Решебник по алгебре и начала математического анализа 10 класс Колягин Задание 706

\[\boxed{\mathbf{706}.}\]

\[1)\ 2^{- x^{2} + 3x} < 4;\]

\[2^{- x^{2} + 3x} < 2^{2};\]

\[- x^{2} + 3x < 2;\]

\[x^{2} - 3x + 2 > 0;\]

\[D = 3^{2} - 4 \bullet 2 = 9 - 8 = 1\]

\[x_{1} = \frac{3 - 1}{2} = 1\ \ и\ \]

\[\ x_{2} = \frac{3 + 1}{2} = 2;\]

\[(x - 1)(x - 2) > 0;\]

\[x < 1\ \ и\ \ x > 2;\]

\[Ответ:\ \ x < 1;\ \ x > 2.\]

\[2)\ \left( \frac{7}{9} \right)^{2x^{2} - 3x} \geq \frac{9}{7};\]

\[\left( \frac{7}{9} \right)^{2x^{2} - 3x} \geq \left( \frac{7}{9} \right)^{- 1};\]

\[2x^{2} - 3x \leq - 1;\]

\[2x^{2} - 3x + 1 \leq 0;\]

\[D = 3^{2} - 4 \bullet 2 = 9 - 8 = 1\]

\[x_{1} = \frac{3 - 1}{2 \bullet 2} = \frac{2}{4} = \frac{1}{2} = 0,5;\]

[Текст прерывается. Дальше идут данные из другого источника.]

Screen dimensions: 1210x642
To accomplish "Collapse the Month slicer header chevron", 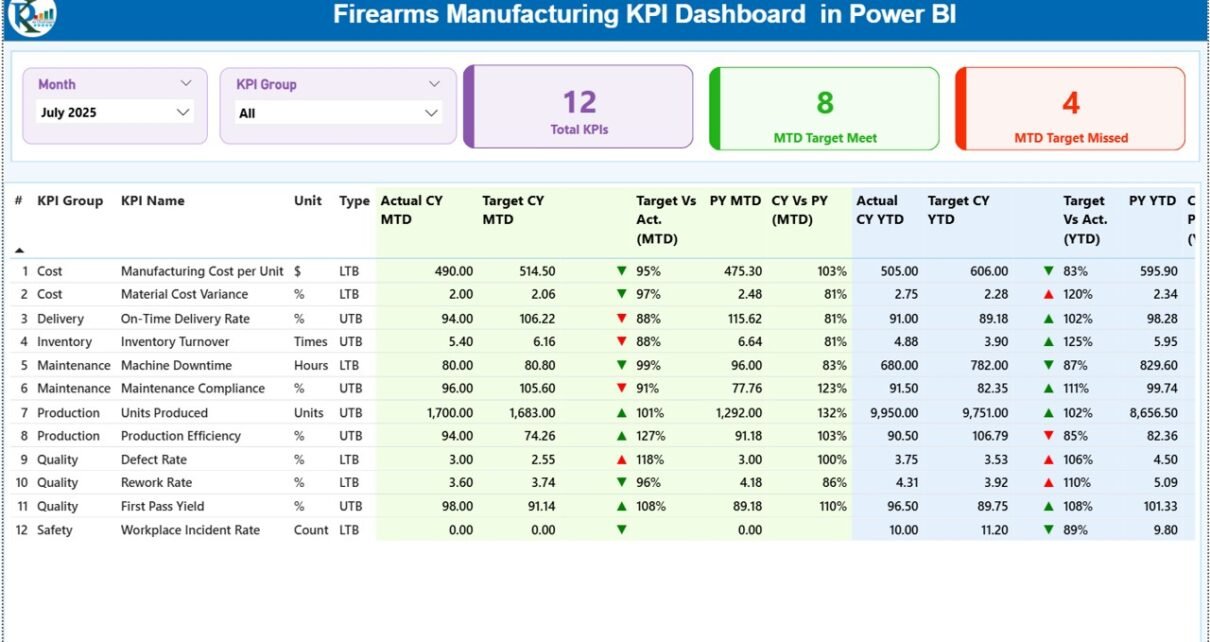I will (x=185, y=84).
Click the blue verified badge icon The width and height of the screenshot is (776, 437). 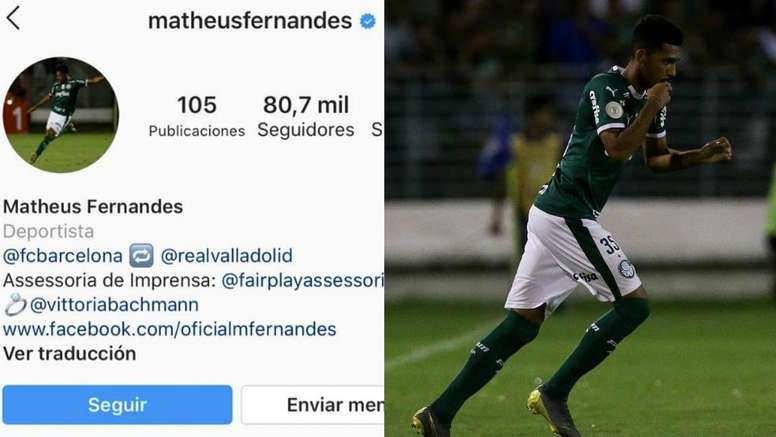368,21
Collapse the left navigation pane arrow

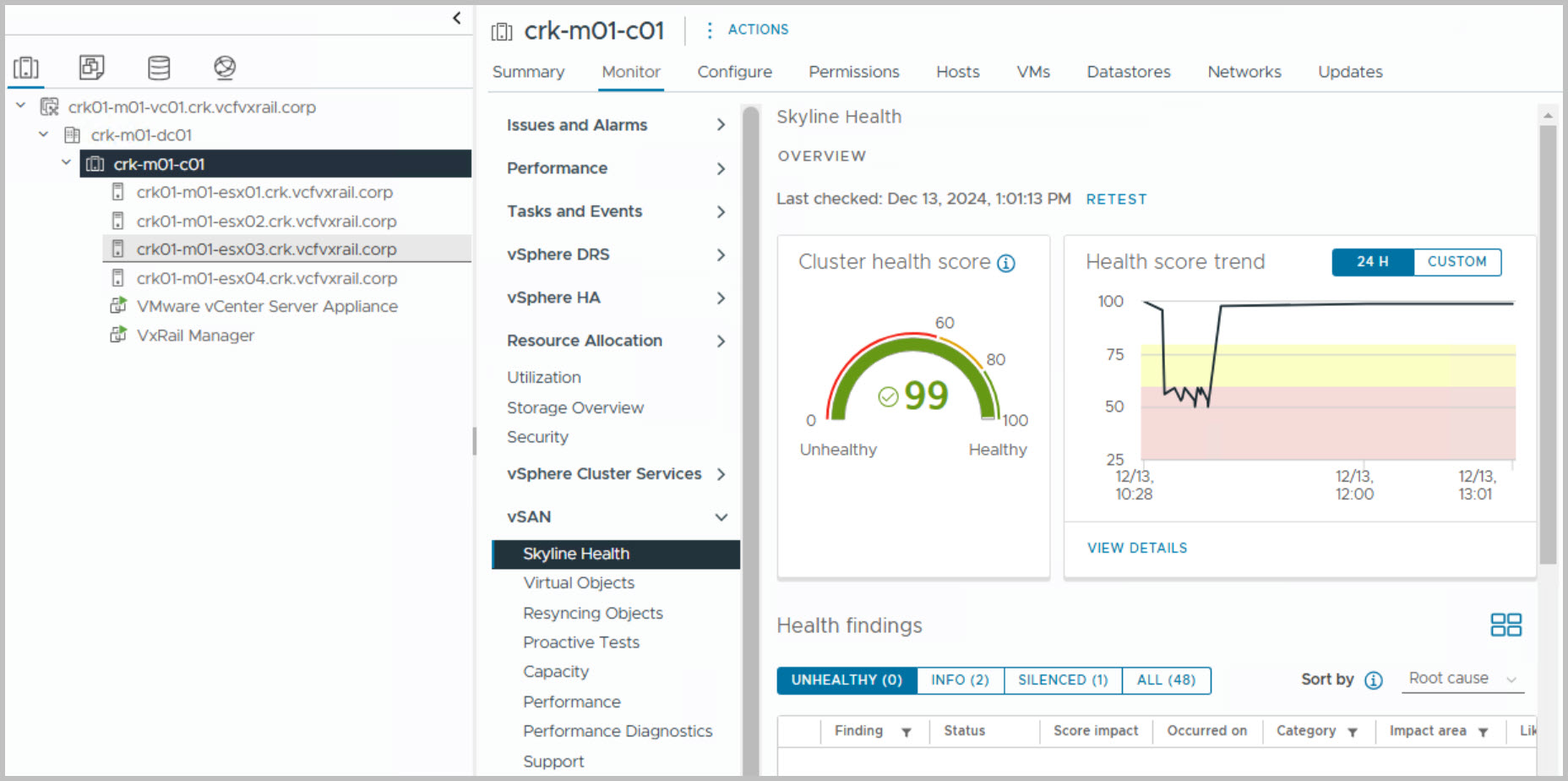click(456, 18)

\[x_{2} = \frac{3 + 1}{2 \bullet 2} = \frac{4}{4} = 1;\]

\[(x - 0,5)(x - 1) \leq 0;\]

\[0,5 \leq x \leq 1;\]

\[Ответ:\ \ 0,5 \leq x \leq 1.\]

\[3)\ \left( \frac{13}{11} \right)^{x^{2} - 3x} < \frac{121}{169};\]

\[\left( \frac{13}{11} \right)^{x^{2} - 3x} < \left( \frac{11}{13} \right)^{2};\]

\[\left( \frac{13}{11} \right)^{x^{2} - 3x} < \left( \frac{13}{11} \right)^{- 2};\]

\[x^{2} - 3x < - 2;\]

\[x^{2} - 3x + 2 < 0;\]

\[D = 3^{2} - 4 \bullet 2 = 9 - 8 = 1\]

\[x_{1} = \frac{3 - 1}{2} = 1\ \ и\ \]

\[\ x_{2} = \frac{3 + 1}{2} = 2;\]

\[(x - 1)(x - 2) < 0;\]

\[1 < x < 2;\]

\[Ответ:\ \ 1 < x < 2.\]

\[4)\ \left( 2\frac{2}{3} \right)^{6x^{2} + x} \leq 7\frac{1}{9};\]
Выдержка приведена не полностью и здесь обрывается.